Existem alternativas para pagar menos por um plano de saúde?
Sim, como optar por planos coletivos oferecidos pela empresa onde se trabalha, que geralmente têm condições mais favoráveis. Planos regionais também podem ser mais econômicos do que os nacionais. A coparticipação, onde o beneficiário paga uma parte dos procedimentos realizados, e a escolha de acomodação em enfermaria em vez de quarto particular também podem reduzir custos mensais.
Quais cuidados devemos ter ao contratar um plano?
Certifique-se de que a rede de hospitais, clínicas e médicos conveniados atende suas necessidades e está localizada em uma área de fácil acesso para você. Leia atentamente as coberturas oferecidas e compare com suas necessidades, mesmo porque planos mais baratos podem ter coberturas limitadas. Esteja atento às cláusulas de reajuste por faixa etária e anual para evitar surpresas com aumentos futuros. Verifique a reputação da operadora consultando órgãos de defesa do consumidor, a ANS e opiniões de outros usuários. Consultar um corretor de seguros especializado também pode ajudar a encontrar o plano mais adequado às suas necessidades e orçamento.
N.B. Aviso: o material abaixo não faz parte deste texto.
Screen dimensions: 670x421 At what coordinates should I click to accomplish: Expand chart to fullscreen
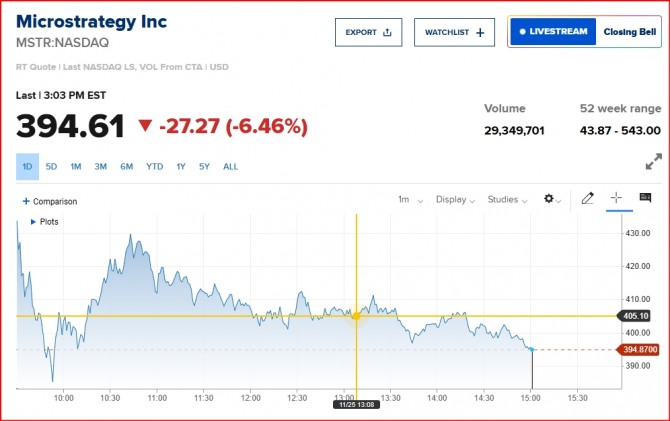[x=653, y=160]
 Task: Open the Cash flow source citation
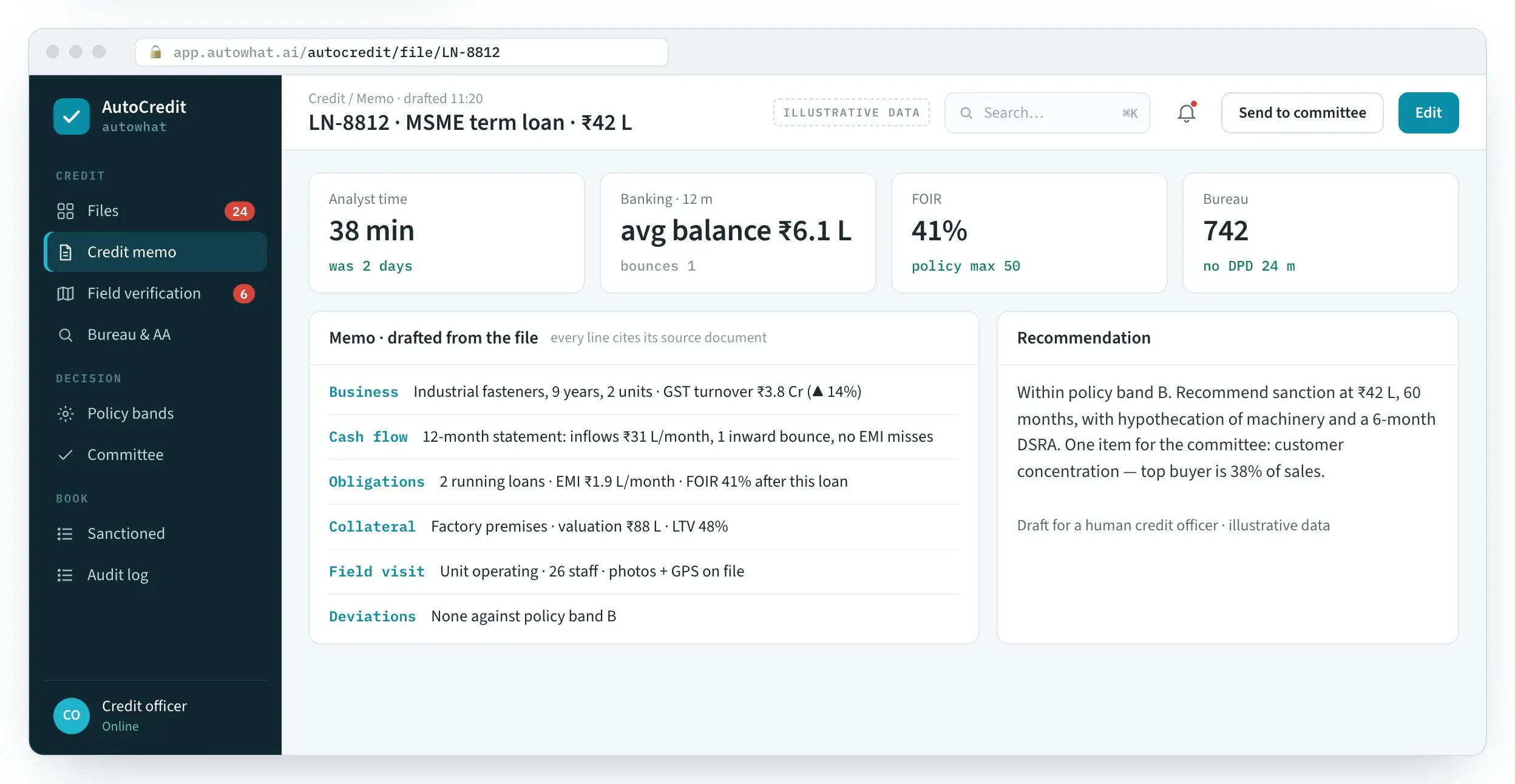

Como funciona a portabilidade?
É garantido por lei que o consumidor tem direito de trocar de plano ou operadora sem cumprir novas carências, desde que seja para planos equivalentes ou inferiores. Assim como em casos de morte do titular ou perda da condição de dependente. A ANS estabelece que para a primeira portabilidade, o beneficiário deve cumprir dois anos de permanência no plano atual ou três anos em caso de Cobertura Parcial Temporária (CPT). Se você já tem um plano de saúde e deseja mudar para outro, verifique as regras de portabilidade de carências para evitar ficar sem cobertura.